GOAL OF THE EXERCISE - Please repeat the entries exactly as they appear and omit any images.

SUPPLIED MATERIAL -

##############################

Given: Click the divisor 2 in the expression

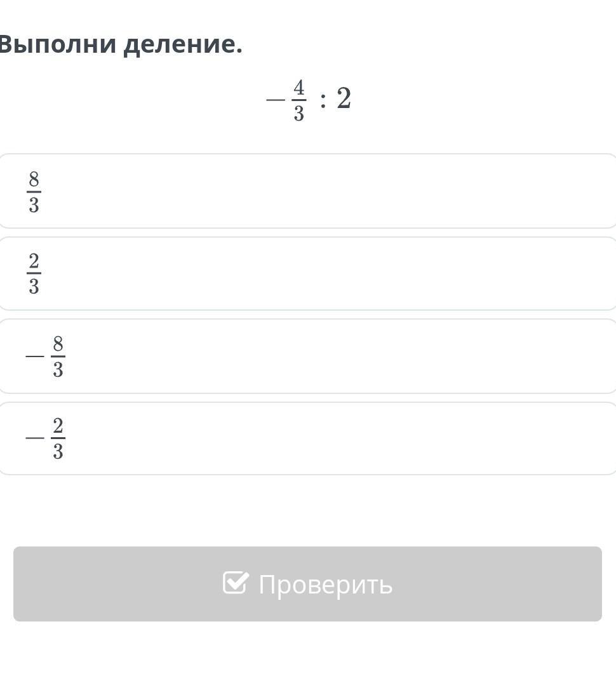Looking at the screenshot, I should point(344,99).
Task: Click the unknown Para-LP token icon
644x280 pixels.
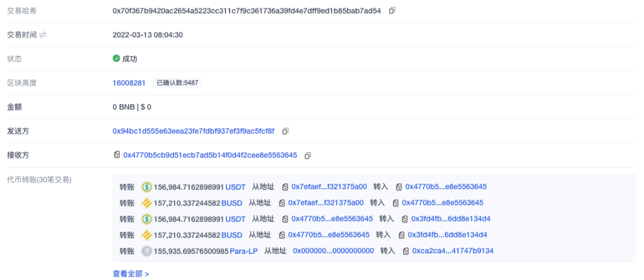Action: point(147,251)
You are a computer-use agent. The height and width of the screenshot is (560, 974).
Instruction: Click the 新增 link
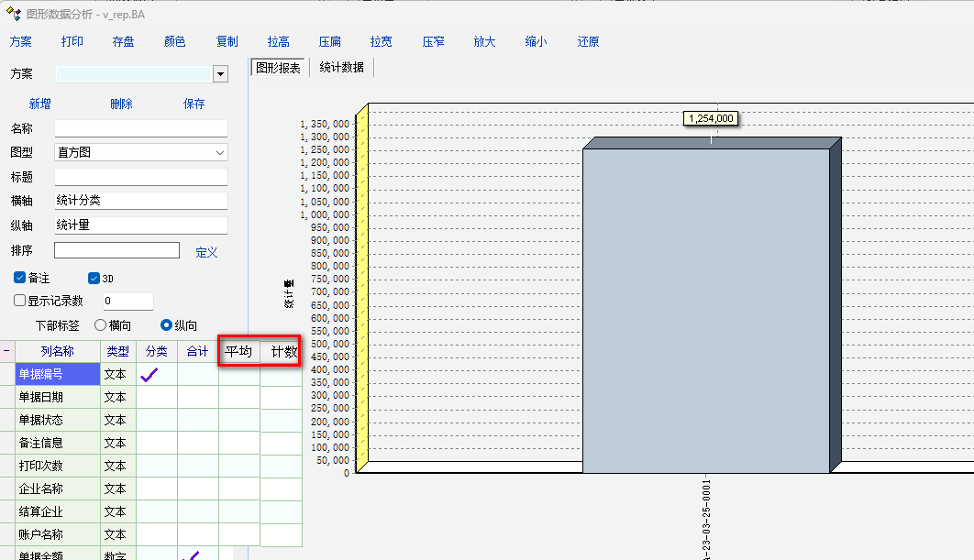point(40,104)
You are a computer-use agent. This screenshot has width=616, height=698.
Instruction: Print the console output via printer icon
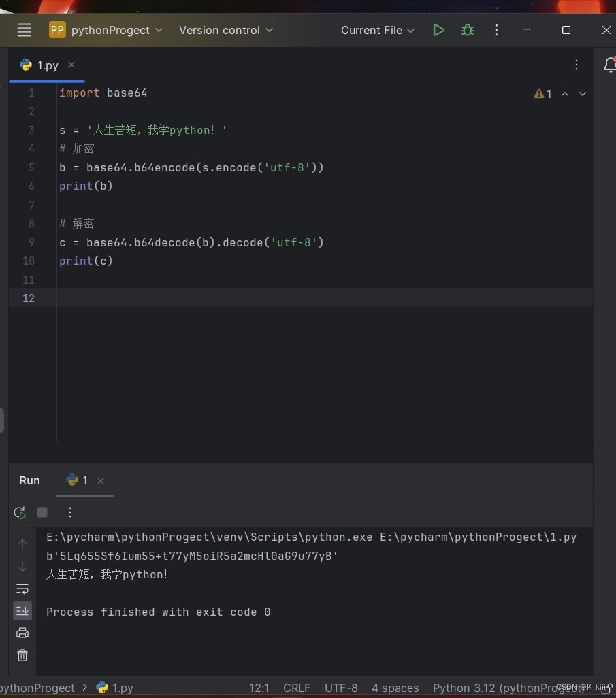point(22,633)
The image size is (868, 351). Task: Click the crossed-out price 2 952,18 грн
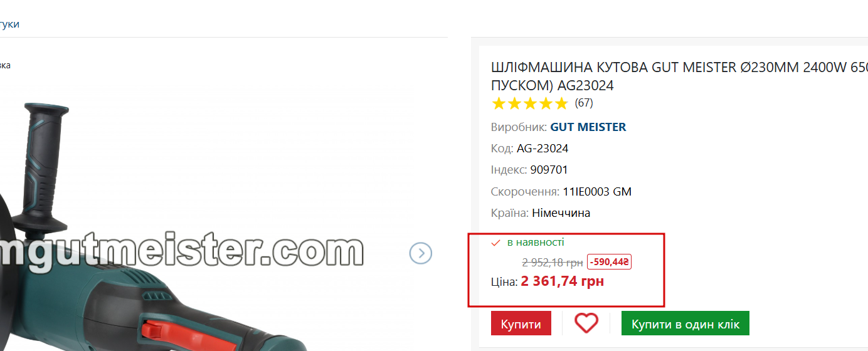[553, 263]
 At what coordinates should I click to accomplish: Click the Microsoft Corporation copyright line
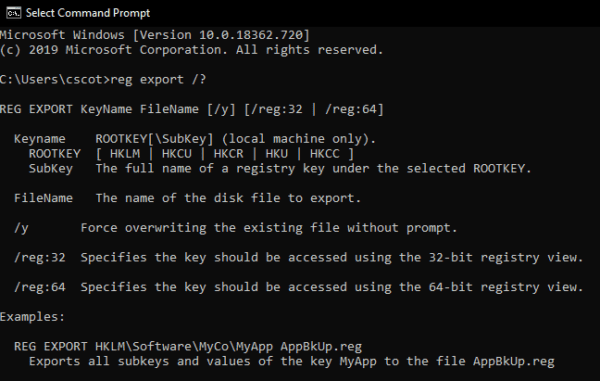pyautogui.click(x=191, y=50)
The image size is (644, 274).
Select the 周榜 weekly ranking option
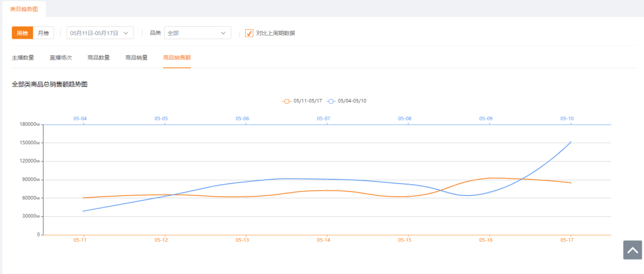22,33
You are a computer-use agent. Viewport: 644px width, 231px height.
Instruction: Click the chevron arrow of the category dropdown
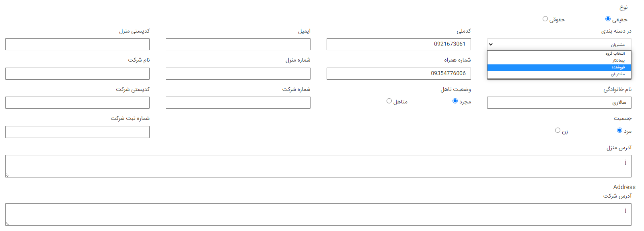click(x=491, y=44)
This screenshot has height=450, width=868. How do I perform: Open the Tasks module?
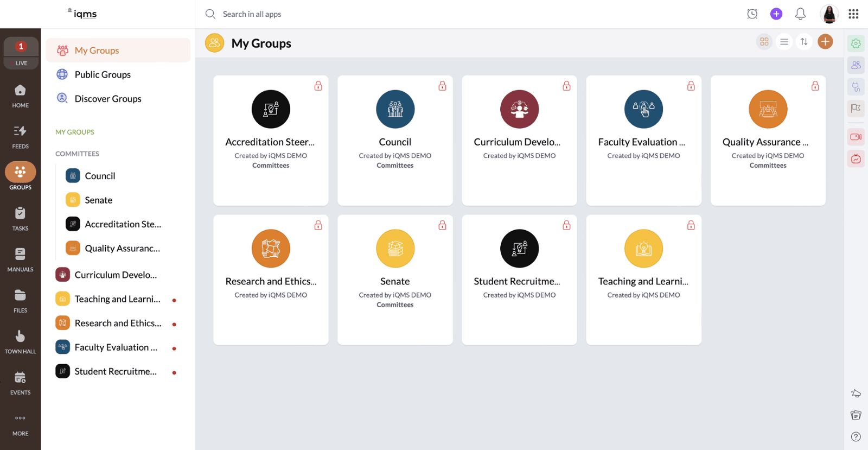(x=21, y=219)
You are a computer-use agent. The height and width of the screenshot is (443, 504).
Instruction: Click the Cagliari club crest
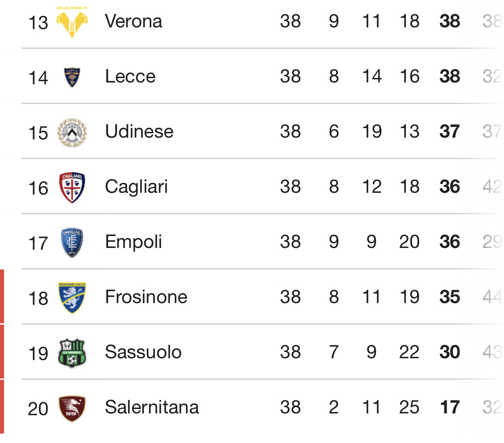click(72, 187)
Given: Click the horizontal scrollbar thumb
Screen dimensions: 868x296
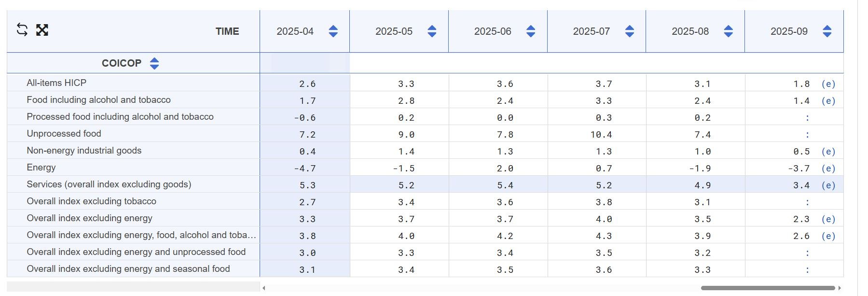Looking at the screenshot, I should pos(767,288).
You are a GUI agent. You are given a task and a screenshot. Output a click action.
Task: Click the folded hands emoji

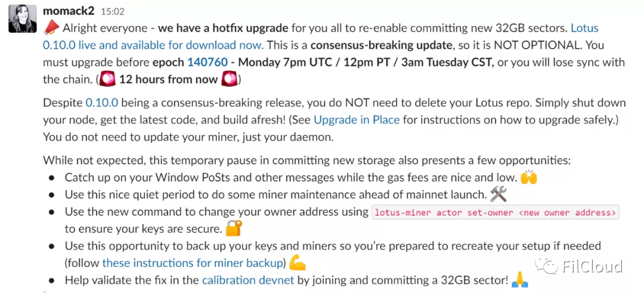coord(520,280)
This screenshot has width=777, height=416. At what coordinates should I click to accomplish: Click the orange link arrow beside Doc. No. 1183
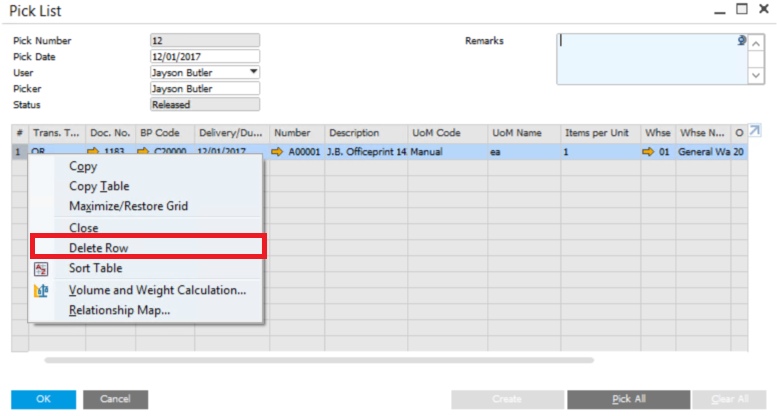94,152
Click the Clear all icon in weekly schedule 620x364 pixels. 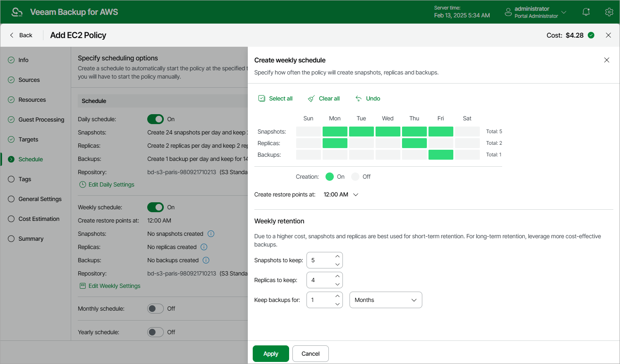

##############################

EXPECTED OUTPUT -
Given: Click the divisor 2 in the expression

Looking at the screenshot, I should point(344,99).
Task: Click the unknown Para-LP token icon
644x280 pixels.
Action: point(147,251)
You are a computer-use agent. The height and width of the screenshot is (560, 974).
Instruction: Click the 新增 link
point(40,104)
You are a computer-use agent. This screenshot has width=616, height=698.
Instruction: Print the console output via printer icon
point(22,633)
The image size is (868, 351). Task: Click the crossed-out price 2 952,18 грн
[553, 263]
 At what coordinates should I click to accomplish: Click the Microsoft Corporation copyright line
pyautogui.click(x=191, y=50)
The image size is (644, 274).
Select the 周榜 weekly ranking option
22,33
You are a computer-use agent. Viewport: 644px width, 231px height.
Instruction: Click the chevron arrow of the category dropdown
click(x=491, y=44)
This screenshot has height=450, width=868. How do I perform: Open the Tasks module?
(x=21, y=219)
You are a computer-use agent. The height and width of the screenshot is (443, 504).
Instruction: Click the Cagliari club crest
click(72, 187)
Given: Click the horizontal scrollbar thumb
Screen dimensions: 868x296
Looking at the screenshot, I should pos(767,288).
You are a GUI agent. You are given a task and a screenshot. Output a click action.
Task: Click the folded hands emoji

coord(520,280)
This screenshot has width=777, height=416. At what coordinates should I click to accomplish: Click the orange link arrow beside Doc. No. 1183
94,152
Click the Clear all icon in weekly schedule 620x364 pixels. 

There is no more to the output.